** DIRECTIVE 1 **
For the passage on Illinois politics below, decide whether each statement agrees with it, answering yes or no and quoting the words that settle it: (a) Republicans held at least one house of the Illinois legislature until 2002. (b) Illinois has the second lowest bond rating in the nation. (c) Only a Democratic governor recently went to jail for corruption.
** DIRECTIVE 2 **
Please extend the passage on Illinois politics below, picking up after its final sentence.

** GIVEN PASSAGE **
**********

The President may be nostalgic for the political culture that launched his career as a politician. But he does not have to live in the sorry state that was created in large measure by the bipartisanship he celebrates. Illinois is mired in billions of dollars in debt. Its bond rating is the lowest in the nation. It is judged the third worst state to do business. Its strong public sector unions deliver poor services at a high price.

Illinois’ failure to live within its means, and its solicitude for public sector unions, has indeed been bipartisan. Republicans controlled at least one house of the legislature until 2002 and much important legislation has had support from both parties. Illinois has also had both Republican and Democratic governors in the last thirty years, but until the election of Governor Bruce Rauner, no governor of either party seriously tried to put the fiscal house in order. Even its criminality has been bipartisan: both a Republican and Democratic Governor recently went to jail for corruption.

Indeed, the deeply indebted Illinois government is, in a sense, a natural compromise between Democrats and Republicans. The Democrats get big government, and Republicans get low taxes. Politicians in both parties win reelection and slough off the debts to the next generation. And unless a politician has the independent means of Governor Bruce Rauner, there is little opportunity for independent opposition. Bipartisanship can easily turn into a cartel for the benefit of politicians against the voters.

**********

** STORED DATA **

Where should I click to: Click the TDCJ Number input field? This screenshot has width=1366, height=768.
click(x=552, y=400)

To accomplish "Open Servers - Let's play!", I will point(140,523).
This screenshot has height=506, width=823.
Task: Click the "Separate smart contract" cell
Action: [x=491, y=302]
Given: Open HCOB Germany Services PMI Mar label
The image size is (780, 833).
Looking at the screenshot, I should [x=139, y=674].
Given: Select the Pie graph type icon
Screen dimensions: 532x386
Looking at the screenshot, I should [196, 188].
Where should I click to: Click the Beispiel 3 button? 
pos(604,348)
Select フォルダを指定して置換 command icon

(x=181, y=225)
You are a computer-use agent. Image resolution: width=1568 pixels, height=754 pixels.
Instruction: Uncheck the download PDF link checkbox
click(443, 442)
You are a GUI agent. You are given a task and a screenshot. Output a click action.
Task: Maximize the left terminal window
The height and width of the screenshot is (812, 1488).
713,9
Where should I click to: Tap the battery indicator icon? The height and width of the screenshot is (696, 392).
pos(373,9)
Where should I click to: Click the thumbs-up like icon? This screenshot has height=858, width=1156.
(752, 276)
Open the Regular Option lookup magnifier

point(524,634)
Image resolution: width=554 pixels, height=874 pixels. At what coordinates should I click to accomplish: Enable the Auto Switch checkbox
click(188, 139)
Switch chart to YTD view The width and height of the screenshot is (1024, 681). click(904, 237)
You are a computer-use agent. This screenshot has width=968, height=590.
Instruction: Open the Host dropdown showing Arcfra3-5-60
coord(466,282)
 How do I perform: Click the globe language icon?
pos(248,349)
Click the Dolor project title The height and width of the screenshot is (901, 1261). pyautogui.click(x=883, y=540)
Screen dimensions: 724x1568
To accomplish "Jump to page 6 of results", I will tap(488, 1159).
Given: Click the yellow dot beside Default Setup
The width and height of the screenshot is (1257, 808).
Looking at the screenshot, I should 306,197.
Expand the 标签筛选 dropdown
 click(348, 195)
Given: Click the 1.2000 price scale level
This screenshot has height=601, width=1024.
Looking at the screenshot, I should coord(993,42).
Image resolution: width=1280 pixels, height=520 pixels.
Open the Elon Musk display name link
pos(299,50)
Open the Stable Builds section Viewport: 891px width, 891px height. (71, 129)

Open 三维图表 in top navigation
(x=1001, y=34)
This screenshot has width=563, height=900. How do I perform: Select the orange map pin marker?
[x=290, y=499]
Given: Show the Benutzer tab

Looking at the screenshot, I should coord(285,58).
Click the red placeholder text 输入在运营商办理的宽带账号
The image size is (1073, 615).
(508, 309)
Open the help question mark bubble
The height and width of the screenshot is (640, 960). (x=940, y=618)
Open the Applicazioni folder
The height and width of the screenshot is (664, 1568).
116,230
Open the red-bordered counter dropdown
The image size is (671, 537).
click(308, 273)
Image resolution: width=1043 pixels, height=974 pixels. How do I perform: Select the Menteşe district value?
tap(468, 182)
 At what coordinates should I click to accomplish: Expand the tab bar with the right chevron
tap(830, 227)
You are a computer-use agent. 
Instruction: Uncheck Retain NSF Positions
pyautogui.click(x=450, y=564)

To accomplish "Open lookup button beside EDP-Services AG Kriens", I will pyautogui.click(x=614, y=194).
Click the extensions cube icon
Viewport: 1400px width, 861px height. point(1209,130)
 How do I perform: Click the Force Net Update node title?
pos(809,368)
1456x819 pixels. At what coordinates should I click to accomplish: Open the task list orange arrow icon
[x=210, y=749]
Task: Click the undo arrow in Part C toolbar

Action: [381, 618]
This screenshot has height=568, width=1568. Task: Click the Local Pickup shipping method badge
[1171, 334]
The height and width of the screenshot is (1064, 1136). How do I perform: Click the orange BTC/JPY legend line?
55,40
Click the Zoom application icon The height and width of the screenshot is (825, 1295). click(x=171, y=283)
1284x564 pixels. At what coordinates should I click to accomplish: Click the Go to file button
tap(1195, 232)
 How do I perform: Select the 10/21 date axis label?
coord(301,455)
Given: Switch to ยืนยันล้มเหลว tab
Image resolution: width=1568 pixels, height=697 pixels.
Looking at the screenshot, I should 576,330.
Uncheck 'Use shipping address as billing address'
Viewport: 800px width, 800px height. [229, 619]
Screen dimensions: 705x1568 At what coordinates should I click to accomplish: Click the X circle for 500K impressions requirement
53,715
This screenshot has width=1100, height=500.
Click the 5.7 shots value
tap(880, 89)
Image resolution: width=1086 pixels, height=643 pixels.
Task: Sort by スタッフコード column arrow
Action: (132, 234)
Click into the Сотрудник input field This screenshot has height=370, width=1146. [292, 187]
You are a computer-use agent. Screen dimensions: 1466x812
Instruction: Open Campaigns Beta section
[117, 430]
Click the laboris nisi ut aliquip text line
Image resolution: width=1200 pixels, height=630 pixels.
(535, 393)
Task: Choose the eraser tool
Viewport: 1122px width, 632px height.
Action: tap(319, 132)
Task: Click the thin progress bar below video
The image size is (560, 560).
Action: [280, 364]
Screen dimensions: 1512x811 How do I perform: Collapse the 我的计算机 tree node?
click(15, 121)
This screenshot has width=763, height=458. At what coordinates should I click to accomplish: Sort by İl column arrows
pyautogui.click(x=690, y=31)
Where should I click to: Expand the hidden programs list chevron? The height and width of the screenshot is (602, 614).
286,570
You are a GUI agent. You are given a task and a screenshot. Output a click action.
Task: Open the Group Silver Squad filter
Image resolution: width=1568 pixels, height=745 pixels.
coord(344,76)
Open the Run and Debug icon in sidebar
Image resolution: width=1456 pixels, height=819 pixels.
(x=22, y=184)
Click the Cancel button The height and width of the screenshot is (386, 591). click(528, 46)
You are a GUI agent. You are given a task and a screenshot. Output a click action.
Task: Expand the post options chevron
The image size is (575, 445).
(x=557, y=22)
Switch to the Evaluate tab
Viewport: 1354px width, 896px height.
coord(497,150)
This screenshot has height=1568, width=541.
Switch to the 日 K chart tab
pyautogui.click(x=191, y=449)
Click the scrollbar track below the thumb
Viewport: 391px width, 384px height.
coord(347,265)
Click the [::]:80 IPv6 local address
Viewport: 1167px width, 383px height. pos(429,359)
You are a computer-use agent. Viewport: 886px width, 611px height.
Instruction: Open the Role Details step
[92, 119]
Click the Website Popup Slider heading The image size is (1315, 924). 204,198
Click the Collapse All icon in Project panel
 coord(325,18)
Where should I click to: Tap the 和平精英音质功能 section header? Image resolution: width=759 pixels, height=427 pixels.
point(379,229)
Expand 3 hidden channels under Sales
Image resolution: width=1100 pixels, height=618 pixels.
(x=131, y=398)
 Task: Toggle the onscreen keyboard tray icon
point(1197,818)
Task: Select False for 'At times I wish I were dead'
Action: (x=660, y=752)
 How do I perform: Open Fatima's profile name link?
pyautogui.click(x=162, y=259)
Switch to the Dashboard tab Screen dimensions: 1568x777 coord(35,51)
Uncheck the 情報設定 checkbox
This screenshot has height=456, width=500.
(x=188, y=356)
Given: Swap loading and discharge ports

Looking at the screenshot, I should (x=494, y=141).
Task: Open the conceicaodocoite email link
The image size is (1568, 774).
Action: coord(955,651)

**********

** RIGHT ANSWER 1 **
(a) Yes: "Republicans controlled at least one house of the legislature until 2002"
(b) No: "Its bond rating is the lowest in the nation."
(c) No: "both a Republican and Democratic Governor recently went to jail for corruption."

** RIGHT ANSWER 2 **
This bipartisanship is also not a good deal for proponents of limited government. It is not surprising that President Obama celebrates the “progress” of his years in government.  A government growing in size is difficult to pare down, given the clients and dependencies it creates. At the national level, the President’s nostalgia for bipartisanship recalls the time before conservative movement, when Republicans in Congress did not try to reform fundamentally the welfare state, only quibbled about the rate of its growth.

So we should celebrate partisanship, particularly at the state level. Let Democrats in Connecticut and Republicans in Kansas implement their visions for government. We can then evaluate the consequences.  I look forward to the information from such experimentation and even more to the relative  political accountability it brings.